In [7]:
import numpy as np
import mnist
from tensorflow.keras.models import Sequential
from tensorflow.keras.layers import Conv2D, MaxPooling2D, Dense, Flatten, Dropout
from tensorflow.keras.utils import to_categorical

In [5]:
train_images = mnist.train_images()
train_labels = mnist.train_labels()
test_images = mnist.test_images()
test_labels = mnist.test_labels()

In [6]:
# Normalize the images.
train_images = (train_images / 255) - 0.5
test_images = (test_images / 255) - 0.5

# Reshape the images.
train_images = np.expand_dims(train_images, axis=3)
test_images = np.expand_dims(test_images, axis=3)

num_filters = 8
filter_size = 3
pool_size = 2

# Build the model.
model = Sequential([
  Conv2D(num_filters, filter_size, input_shape=(28, 28, 1)),
  MaxPooling2D(pool_size=pool_size),
  Flatten(),
  Dense(10, activation='softmax'),
])

# Compile the model.
model.compile(
  'adam',
  loss='categorical_crossentropy',
  metrics=['accuracy'],
)

# Train the model.
model.fit(
  train_images,
  to_categorical(train_labels),
  epochs=3,
  validation_data=(test_images, to_categorical(test_labels)),
)

Epoch 1/3
Epoch 2/3
Epoch 3/3


<tensorflow.python.keras.callbacks.History at 0x17920c58e50>

In [9]:
# TESTING #1
# Save the model to disk.
model.save_weights('cnn.h5')

# Load the model from disk later using:
# model.load_weights('cnn.h5')

# Predict on the first 5 test images.
predictions = model.predict(test_images[:5])

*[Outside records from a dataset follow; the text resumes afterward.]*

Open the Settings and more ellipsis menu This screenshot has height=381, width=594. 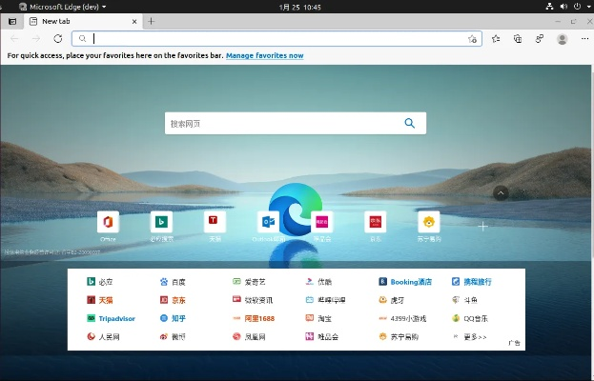583,39
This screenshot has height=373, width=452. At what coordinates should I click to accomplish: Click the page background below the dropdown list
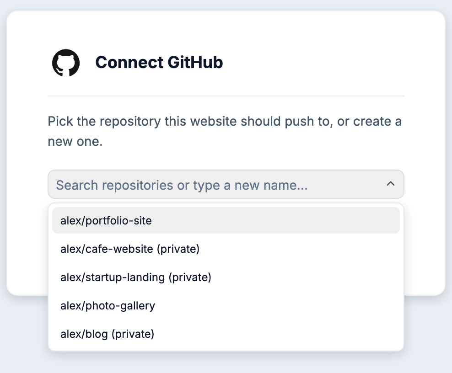tap(226, 362)
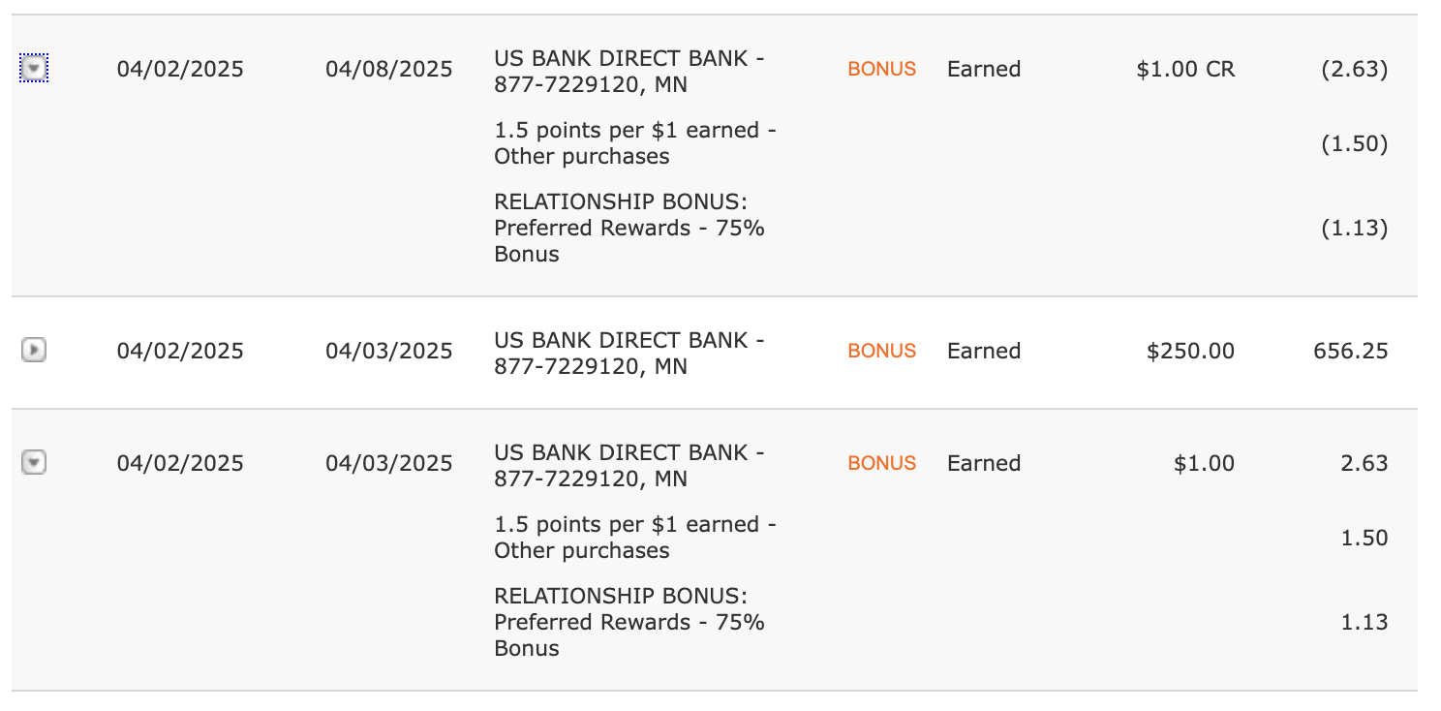This screenshot has height=711, width=1441.
Task: Click the (1.13) reversed bonus points value
Action: point(1355,229)
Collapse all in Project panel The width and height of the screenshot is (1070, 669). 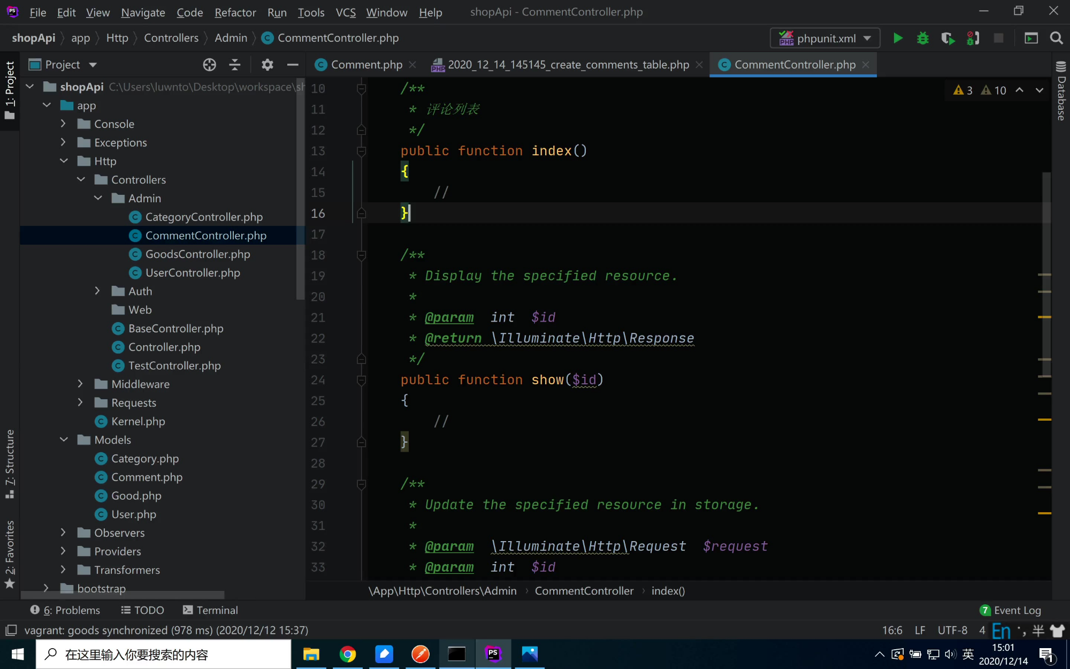click(x=235, y=65)
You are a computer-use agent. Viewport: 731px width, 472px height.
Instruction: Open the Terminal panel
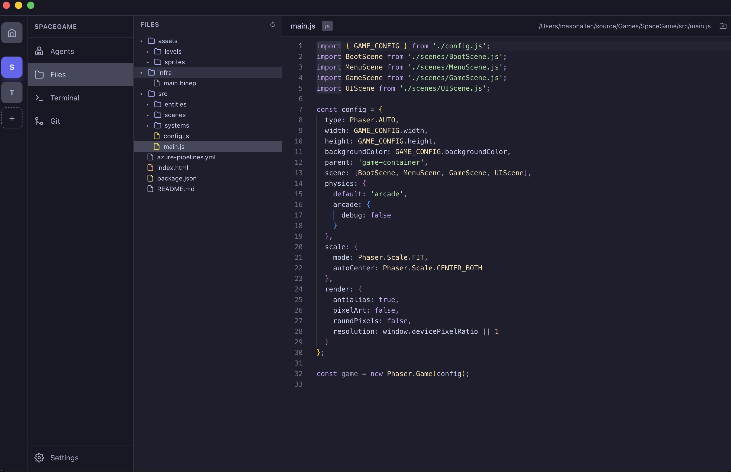(x=64, y=98)
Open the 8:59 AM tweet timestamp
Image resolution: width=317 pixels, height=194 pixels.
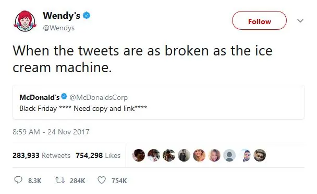coord(51,132)
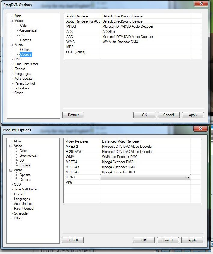This screenshot has width=213, height=254.
Task: Click OK in the upper dialog
Action: click(144, 115)
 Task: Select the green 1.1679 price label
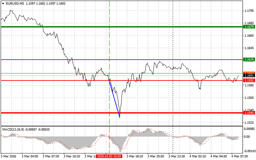(248, 27)
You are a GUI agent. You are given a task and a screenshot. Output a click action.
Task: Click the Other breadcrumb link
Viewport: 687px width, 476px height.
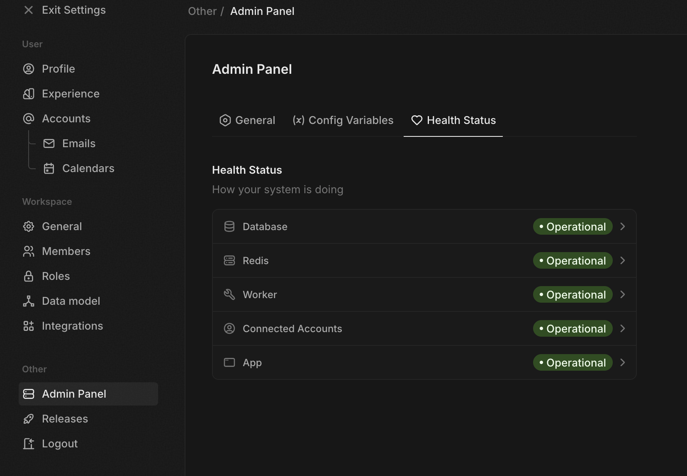coord(202,11)
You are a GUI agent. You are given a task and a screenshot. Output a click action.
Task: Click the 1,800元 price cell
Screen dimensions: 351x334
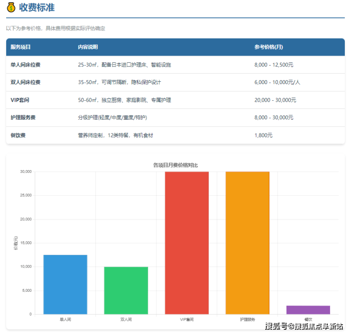(x=263, y=135)
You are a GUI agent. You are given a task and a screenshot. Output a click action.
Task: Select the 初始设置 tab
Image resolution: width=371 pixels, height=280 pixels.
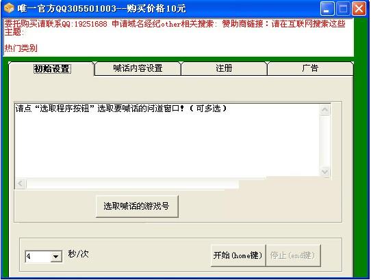(52, 69)
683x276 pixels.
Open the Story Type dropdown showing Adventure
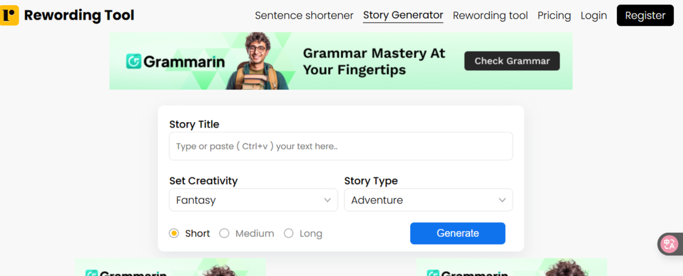click(x=428, y=200)
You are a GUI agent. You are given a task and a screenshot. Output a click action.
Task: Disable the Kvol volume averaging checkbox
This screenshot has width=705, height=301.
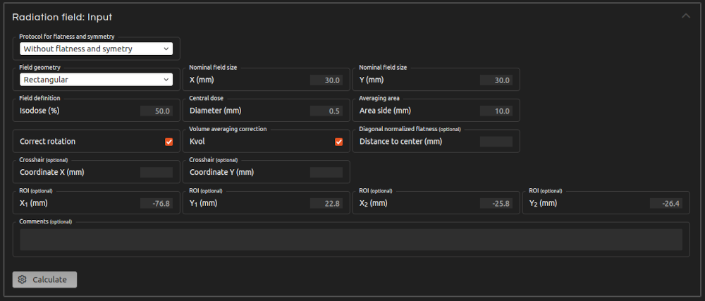click(x=339, y=142)
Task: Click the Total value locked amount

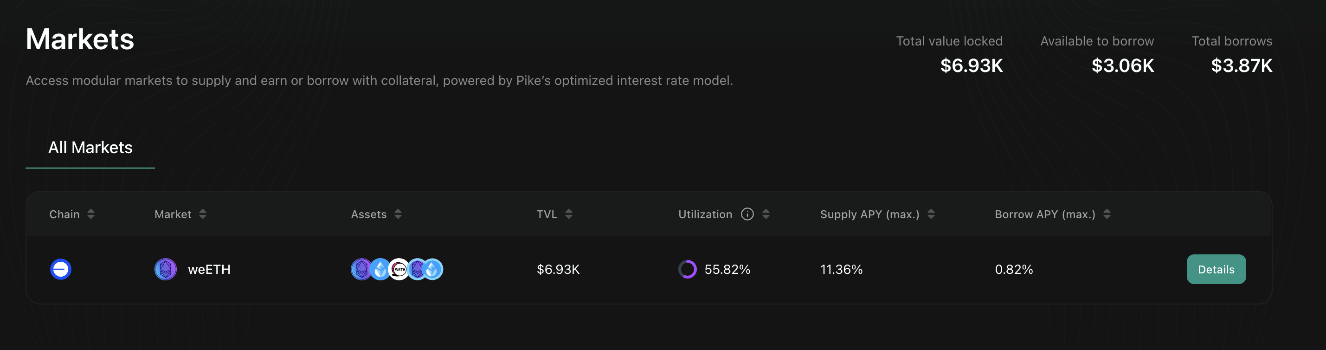Action: click(971, 65)
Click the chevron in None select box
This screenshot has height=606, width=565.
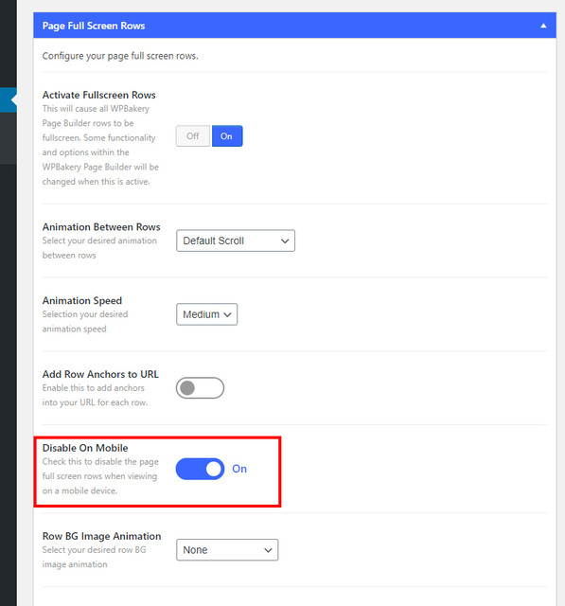pyautogui.click(x=268, y=550)
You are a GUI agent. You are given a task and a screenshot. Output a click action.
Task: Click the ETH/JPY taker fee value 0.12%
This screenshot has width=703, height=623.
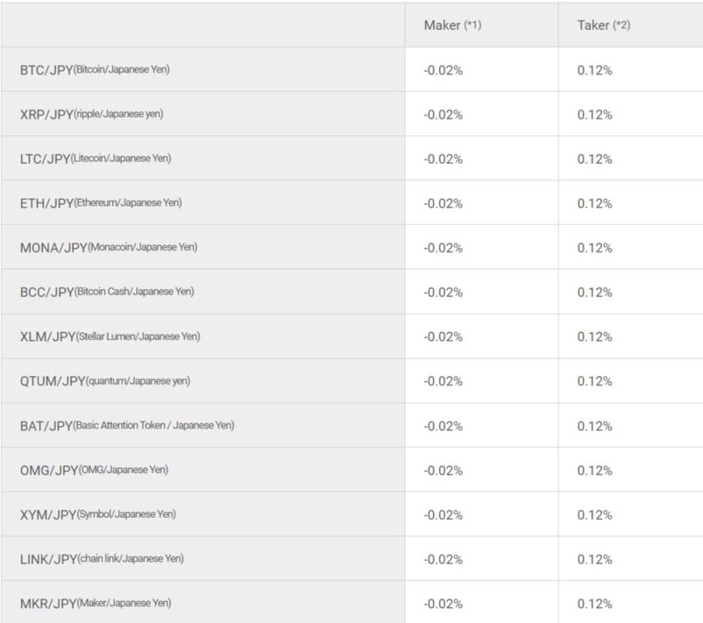pos(595,203)
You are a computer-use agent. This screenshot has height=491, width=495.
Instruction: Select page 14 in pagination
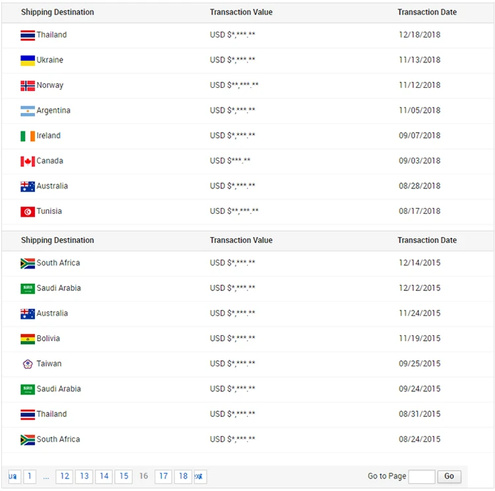click(104, 476)
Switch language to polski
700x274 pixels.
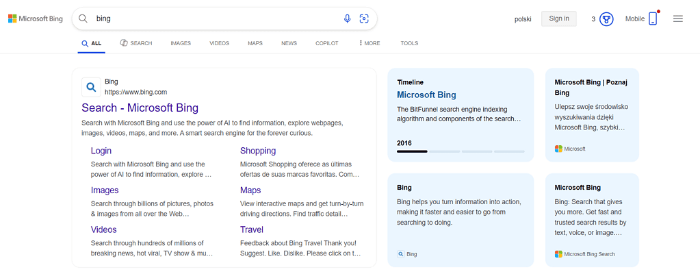(523, 18)
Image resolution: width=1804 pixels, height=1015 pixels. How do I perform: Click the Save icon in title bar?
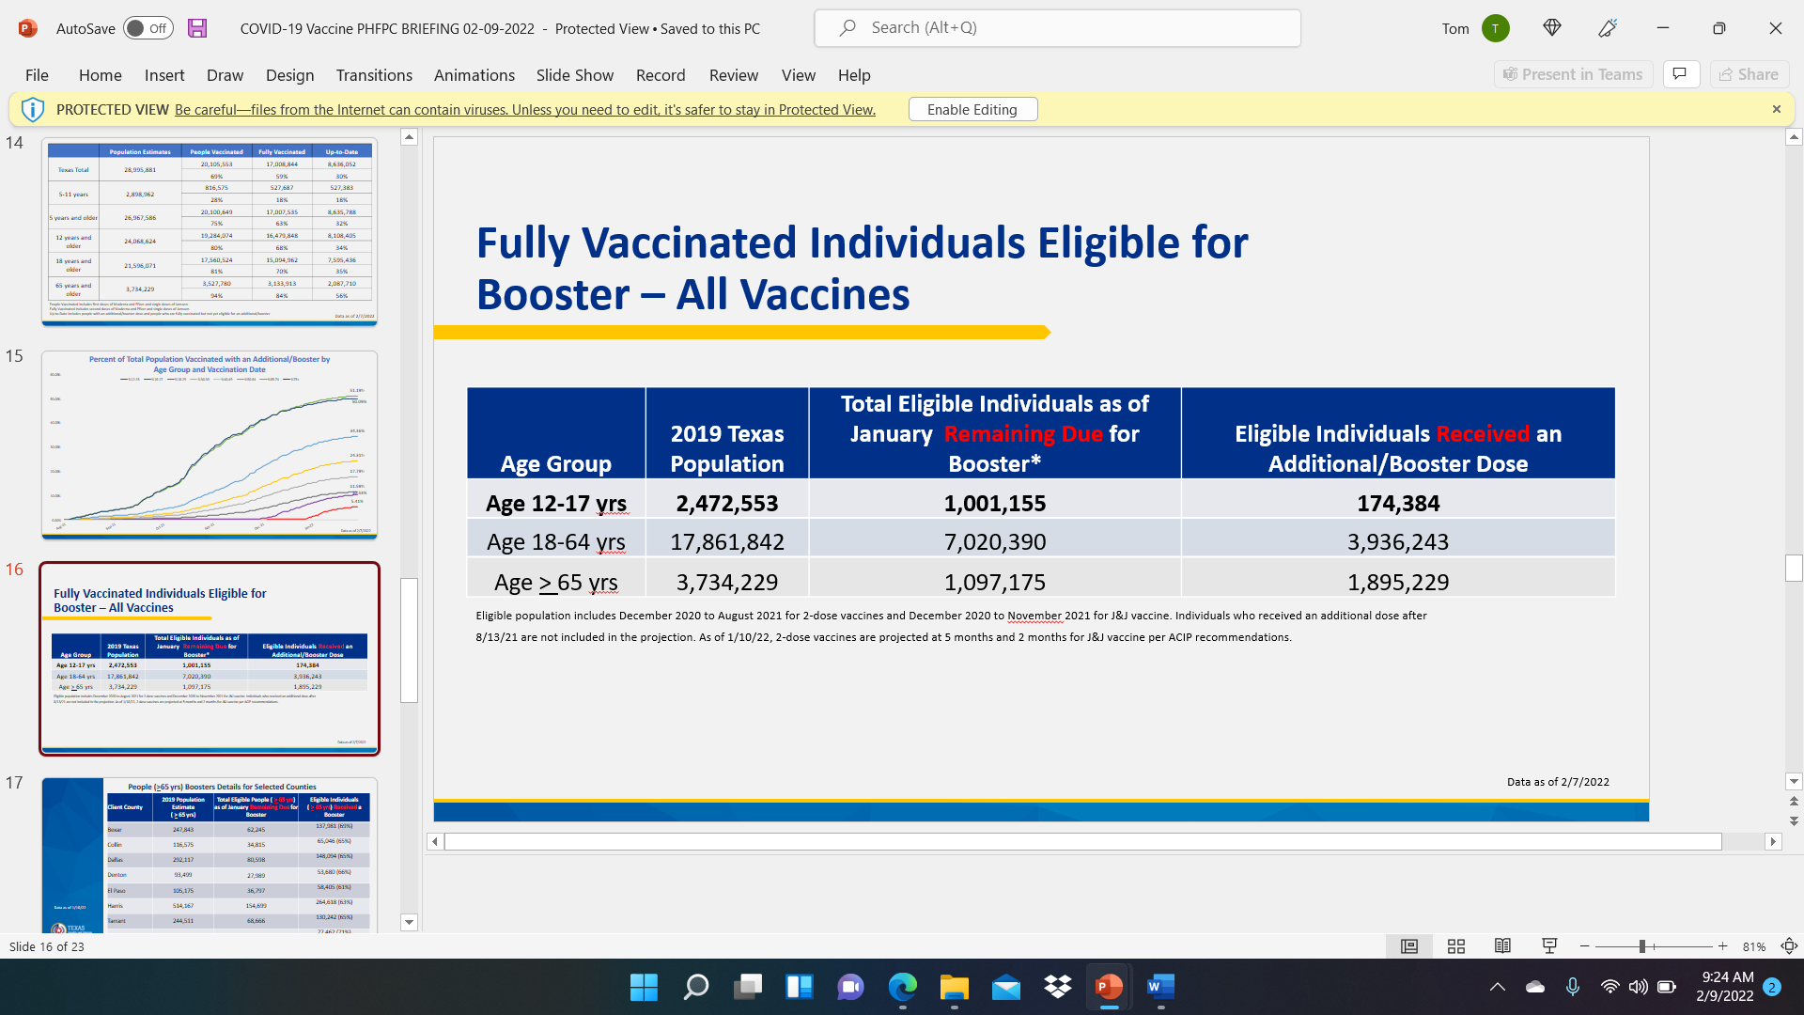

# Print our model's predictions.
print(np.argmax(predictions, axis=1)) # [7, 2, 1, 0, 4]

# Check our predictions against the ground truths.
print(test_labels[:5]) # [7, 2, 1, 0, 4]

[7 2 1 0 4]
[7 2 1 0 4]


# Recommended Experiments

## 1. Varying network depth

In [10]:
# Build the model.
model = Sequential([
  Conv2D(num_filters, filter_size, input_shape=(28, 28, 1)),
  Conv2D(num_filters, filter_size), #Layer added
  MaxPooling2D(pool_size=pool_size),
  Flatten(),
  Dense(10, activation='softmax'),
])

# Compile the model.
model.compile(
  'adam',
  loss='categorical_crossentropy',
  metrics=['accuracy'],
)

# Train the model.
model.fit(
  train_images,
  to_categorical(train_labels),
  epochs=3,
  validation_data=(test_images, to_categorical(test_labels)),
)

Epoch 1/3
Epoch 2/3
Epoch 3/3


<tensorflow.python.keras.callbacks.History at 0x1792312b9d0>

In [12]:
# Save the model to disk.
model.save_weights('cnn2.h5')

# Load the model from disk later using:
# model.load_weights('cnn.h5')

# Predict on the first 5 test images.
predictions = model.predict(test_images[:20])

# Print our model's predictions.
print(np.argmax(predictions, axis=1))

# Check our predictions against the ground truths.
print(test_labels[:20])

[7 2 1 0 4 1 4 9 6 9 0 6 9 0 1 5 9 7 3 4]
[7 2 1 0 4 1 4 9 5 9 0 6 9 0 1 5 9 7 3 4]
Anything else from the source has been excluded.